### DIRECTIVE
Rewrite the rows below, putting "Which spot should I click to" wherever "Where should I click to" appears and leaving everything else the same.

### THE DATA
::::::
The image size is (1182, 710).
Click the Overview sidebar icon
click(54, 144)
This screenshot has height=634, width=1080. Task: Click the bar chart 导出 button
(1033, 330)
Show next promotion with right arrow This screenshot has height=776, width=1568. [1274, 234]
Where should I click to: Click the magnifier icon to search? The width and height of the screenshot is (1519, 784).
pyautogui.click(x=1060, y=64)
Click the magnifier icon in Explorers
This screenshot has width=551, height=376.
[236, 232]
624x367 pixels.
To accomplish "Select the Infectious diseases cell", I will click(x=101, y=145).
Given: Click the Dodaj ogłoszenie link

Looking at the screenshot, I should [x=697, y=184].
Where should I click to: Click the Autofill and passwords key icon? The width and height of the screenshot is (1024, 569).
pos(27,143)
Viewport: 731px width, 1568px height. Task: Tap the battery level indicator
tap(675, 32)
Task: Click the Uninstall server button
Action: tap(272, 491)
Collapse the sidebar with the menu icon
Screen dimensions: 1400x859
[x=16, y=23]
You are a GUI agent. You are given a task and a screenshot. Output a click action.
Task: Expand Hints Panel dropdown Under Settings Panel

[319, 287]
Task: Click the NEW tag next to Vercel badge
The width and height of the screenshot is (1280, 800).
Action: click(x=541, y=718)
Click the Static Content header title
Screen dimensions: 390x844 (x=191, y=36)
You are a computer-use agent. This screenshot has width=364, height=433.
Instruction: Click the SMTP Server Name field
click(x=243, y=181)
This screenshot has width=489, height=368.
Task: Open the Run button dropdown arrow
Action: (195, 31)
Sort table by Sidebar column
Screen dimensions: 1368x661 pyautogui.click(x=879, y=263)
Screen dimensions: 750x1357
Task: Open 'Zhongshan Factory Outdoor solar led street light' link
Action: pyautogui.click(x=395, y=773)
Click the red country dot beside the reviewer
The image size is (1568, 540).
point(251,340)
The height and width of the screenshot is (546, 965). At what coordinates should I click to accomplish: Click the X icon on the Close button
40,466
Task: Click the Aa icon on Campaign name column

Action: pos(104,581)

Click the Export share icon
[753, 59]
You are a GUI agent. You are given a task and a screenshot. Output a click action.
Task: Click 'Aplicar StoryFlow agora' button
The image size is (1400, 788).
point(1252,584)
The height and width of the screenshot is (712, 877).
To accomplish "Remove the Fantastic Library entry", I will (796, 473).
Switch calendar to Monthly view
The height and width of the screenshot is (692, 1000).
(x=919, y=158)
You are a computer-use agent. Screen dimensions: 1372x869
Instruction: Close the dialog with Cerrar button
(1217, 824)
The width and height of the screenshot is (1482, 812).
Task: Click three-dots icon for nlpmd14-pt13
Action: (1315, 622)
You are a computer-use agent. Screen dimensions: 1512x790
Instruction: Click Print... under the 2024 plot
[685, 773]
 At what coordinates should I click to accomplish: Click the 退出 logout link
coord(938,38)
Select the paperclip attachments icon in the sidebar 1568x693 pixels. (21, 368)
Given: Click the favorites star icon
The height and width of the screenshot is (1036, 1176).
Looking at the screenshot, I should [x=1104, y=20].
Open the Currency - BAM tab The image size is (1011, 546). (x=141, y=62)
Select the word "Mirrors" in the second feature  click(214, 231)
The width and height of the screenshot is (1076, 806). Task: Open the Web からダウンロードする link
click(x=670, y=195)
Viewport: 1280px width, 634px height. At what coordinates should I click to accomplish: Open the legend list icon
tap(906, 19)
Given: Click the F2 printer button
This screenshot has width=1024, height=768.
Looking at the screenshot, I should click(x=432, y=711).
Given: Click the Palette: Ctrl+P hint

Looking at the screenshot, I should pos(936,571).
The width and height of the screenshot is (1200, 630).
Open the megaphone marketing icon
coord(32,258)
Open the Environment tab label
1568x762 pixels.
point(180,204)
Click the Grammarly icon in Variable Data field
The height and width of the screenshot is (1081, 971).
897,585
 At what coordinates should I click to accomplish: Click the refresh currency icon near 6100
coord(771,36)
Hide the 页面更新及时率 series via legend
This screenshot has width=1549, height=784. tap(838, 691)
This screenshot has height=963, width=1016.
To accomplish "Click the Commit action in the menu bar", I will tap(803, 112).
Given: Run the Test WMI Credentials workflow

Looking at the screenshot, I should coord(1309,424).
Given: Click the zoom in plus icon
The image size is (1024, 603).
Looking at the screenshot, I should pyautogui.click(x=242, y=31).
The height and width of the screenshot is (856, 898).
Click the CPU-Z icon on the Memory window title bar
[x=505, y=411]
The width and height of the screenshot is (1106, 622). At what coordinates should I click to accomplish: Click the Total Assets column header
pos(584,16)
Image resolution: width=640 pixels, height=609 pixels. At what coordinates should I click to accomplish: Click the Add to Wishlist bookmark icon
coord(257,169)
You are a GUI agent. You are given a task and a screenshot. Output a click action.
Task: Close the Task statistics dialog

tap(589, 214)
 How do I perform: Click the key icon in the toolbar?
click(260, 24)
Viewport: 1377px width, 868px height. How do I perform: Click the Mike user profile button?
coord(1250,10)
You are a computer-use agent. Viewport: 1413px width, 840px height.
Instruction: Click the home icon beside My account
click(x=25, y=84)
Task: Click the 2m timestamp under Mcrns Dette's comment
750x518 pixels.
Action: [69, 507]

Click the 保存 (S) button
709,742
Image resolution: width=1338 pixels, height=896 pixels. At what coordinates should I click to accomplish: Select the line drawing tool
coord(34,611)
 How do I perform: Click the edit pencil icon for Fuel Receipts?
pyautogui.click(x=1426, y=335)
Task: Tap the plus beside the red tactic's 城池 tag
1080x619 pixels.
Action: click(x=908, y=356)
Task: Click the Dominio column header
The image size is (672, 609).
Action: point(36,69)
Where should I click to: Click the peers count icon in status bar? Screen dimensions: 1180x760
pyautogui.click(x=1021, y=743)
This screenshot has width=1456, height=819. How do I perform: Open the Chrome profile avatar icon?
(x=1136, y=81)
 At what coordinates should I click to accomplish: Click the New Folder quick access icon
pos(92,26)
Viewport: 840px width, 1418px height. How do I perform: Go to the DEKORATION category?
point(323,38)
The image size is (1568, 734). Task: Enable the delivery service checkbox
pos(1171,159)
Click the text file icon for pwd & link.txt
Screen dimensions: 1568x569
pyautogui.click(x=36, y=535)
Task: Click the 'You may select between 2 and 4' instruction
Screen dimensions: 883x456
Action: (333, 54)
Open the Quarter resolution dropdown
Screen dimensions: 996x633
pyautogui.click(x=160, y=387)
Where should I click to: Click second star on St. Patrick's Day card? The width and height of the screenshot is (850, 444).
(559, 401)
::::::
### COMPLETE ANSWER
The image size is (1182, 710).
Click the Overview sidebar icon
click(54, 144)
This screenshot has height=634, width=1080. Task: Click the bar chart 导出 button
(1033, 330)
Show next promotion with right arrow This screenshot has height=776, width=1568. [1274, 234]
Which spot should I click to: Click the magnifier icon to search? The width and height of the screenshot is (1519, 784).
pyautogui.click(x=1060, y=64)
Click the magnifier icon in Explorers
This screenshot has width=551, height=376.
[236, 232]
624x367 pixels.
To accomplish "Select the Infectious diseases cell", I will click(x=101, y=145).
Given: Click the Dodaj ogłoszenie link

Looking at the screenshot, I should [x=697, y=184].
Which spot should I click to: Click the Autofill and passwords key icon? The width and height of the screenshot is (1024, 569).
pos(27,143)
Viewport: 731px width, 1568px height. Task: Tap the battery level indicator
tap(675, 32)
Task: Click the Uninstall server button
Action: tap(272, 491)
Collapse the sidebar with the menu icon
Screen dimensions: 1400x859
[x=16, y=23]
You are a GUI agent. You are given a task and a screenshot. Output a click action.
Task: Expand Hints Panel dropdown Under Settings Panel

[319, 287]
Task: Click the NEW tag next to Vercel badge
The width and height of the screenshot is (1280, 800).
Action: click(x=541, y=718)
Click the Static Content header title
Screen dimensions: 390x844 (x=191, y=36)
You are a computer-use agent. This screenshot has width=364, height=433.
Instruction: Click the SMTP Server Name field
click(x=243, y=181)
This screenshot has width=489, height=368.
Task: Open the Run button dropdown arrow
Action: (195, 31)
Sort table by Sidebar column
Screen dimensions: 1368x661 pyautogui.click(x=879, y=263)
Screen dimensions: 750x1357
Task: Open 'Zhongshan Factory Outdoor solar led street light' link
Action: pyautogui.click(x=395, y=773)
Click the red country dot beside the reviewer
The image size is (1568, 540).
point(251,340)
The height and width of the screenshot is (546, 965). At what coordinates should I click to accomplish: Click the X icon on the Close button
40,466
Task: Click the Aa icon on Campaign name column

Action: pos(104,581)

Click the Export share icon
[753, 59]
You are a GUI agent. You are given a task and a screenshot. Output a click action.
Task: Click 'Aplicar StoryFlow agora' button
The image size is (1400, 788).
point(1252,584)
The height and width of the screenshot is (712, 877).
To accomplish "Remove the Fantastic Library entry", I will (796, 473).
Switch calendar to Monthly view
The height and width of the screenshot is (692, 1000).
(x=919, y=158)
You are a computer-use agent. Screen dimensions: 1372x869
Instruction: Close the dialog with Cerrar button
(1217, 824)
The width and height of the screenshot is (1482, 812).
Task: Click three-dots icon for nlpmd14-pt13
Action: (1315, 622)
You are a computer-use agent. Screen dimensions: 1512x790
Instruction: Click Print... under the 2024 plot
[685, 773]
 At what coordinates should I click to accomplish: Click the 退出 logout link
coord(938,38)
Select the paperclip attachments icon in the sidebar 1568x693 pixels. (21, 368)
Given: Click the favorites star icon
The height and width of the screenshot is (1036, 1176).
Looking at the screenshot, I should [x=1104, y=20].
Open the Currency - BAM tab The image size is (1011, 546). (x=141, y=62)
Select the word "Mirrors" in the second feature  click(214, 231)
The width and height of the screenshot is (1076, 806). Task: Open the Web からダウンロードする link
click(x=670, y=195)
Viewport: 1280px width, 634px height. At what coordinates should I click to accomplish: Open the legend list icon
tap(906, 19)
Given: Click the F2 printer button
This screenshot has width=1024, height=768.
Looking at the screenshot, I should click(x=432, y=711).
Given: Click the Palette: Ctrl+P hint

Looking at the screenshot, I should pos(936,571).
The width and height of the screenshot is (1200, 630).
Open the megaphone marketing icon
coord(32,258)
Open the Environment tab label
1568x762 pixels.
point(180,204)
Click the Grammarly icon in Variable Data field
The height and width of the screenshot is (1081, 971).
897,585
 At what coordinates should I click to accomplish: Click the refresh currency icon near 6100
coord(771,36)
Hide the 页面更新及时率 series via legend
This screenshot has width=1549, height=784. tap(838, 691)
This screenshot has height=963, width=1016.
To accomplish "Click the Commit action in the menu bar", I will tap(803, 112).
Given: Run the Test WMI Credentials workflow

Looking at the screenshot, I should coord(1309,424).
Given: Click the zoom in plus icon
The image size is (1024, 603).
Looking at the screenshot, I should pyautogui.click(x=242, y=31).
The height and width of the screenshot is (856, 898).
Click the CPU-Z icon on the Memory window title bar
[x=505, y=411]
The width and height of the screenshot is (1106, 622). At what coordinates should I click to accomplish: Click the Total Assets column header
pos(584,16)
Image resolution: width=640 pixels, height=609 pixels. At what coordinates should I click to accomplish: Click the Add to Wishlist bookmark icon
coord(257,169)
You are a GUI agent. You are given a task and a screenshot. Output a click action.
Task: Close the Task statistics dialog

tap(589, 214)
 How do I perform: Click the key icon in the toolbar?
click(260, 24)
Viewport: 1377px width, 868px height. How do I perform: Click the Mike user profile button?
coord(1250,10)
You are a computer-use agent. Viewport: 1413px width, 840px height.
Instruction: Click the home icon beside My account
click(x=25, y=84)
Task: Click the 2m timestamp under Mcrns Dette's comment
750x518 pixels.
Action: [69, 507]

Click the 保存 (S) button
709,742
Image resolution: width=1338 pixels, height=896 pixels. At what coordinates should I click to accomplish: Select the line drawing tool
coord(34,611)
 How do I perform: Click the edit pencil icon for Fuel Receipts?
pyautogui.click(x=1426, y=335)
Task: Tap the plus beside the red tactic's 城池 tag
1080x619 pixels.
Action: click(x=908, y=356)
Task: Click the Dominio column header
The image size is (672, 609).
Action: point(36,69)
Which spot should I click to: Click the peers count icon in status bar? Screen dimensions: 1180x760
pyautogui.click(x=1021, y=743)
This screenshot has width=1456, height=819. How do I perform: Open the Chrome profile avatar icon?
(x=1136, y=81)
 At what coordinates should I click to accomplish: Click the New Folder quick access icon
pos(92,26)
Viewport: 840px width, 1418px height. How do I perform: Go to the DEKORATION category?
point(323,38)
The image size is (1568, 734). Task: Enable the delivery service checkbox
pos(1171,159)
Click the text file icon for pwd & link.txt
Screen dimensions: 1568x569
pyautogui.click(x=36, y=535)
Task: Click the 'You may select between 2 and 4' instruction
Screen dimensions: 883x456
Action: (333, 54)
Open the Quarter resolution dropdown
Screen dimensions: 996x633
pyautogui.click(x=160, y=387)
Which spot should I click to: Click second star on St. Patrick's Day card? The width and height of the screenshot is (850, 444).
(559, 401)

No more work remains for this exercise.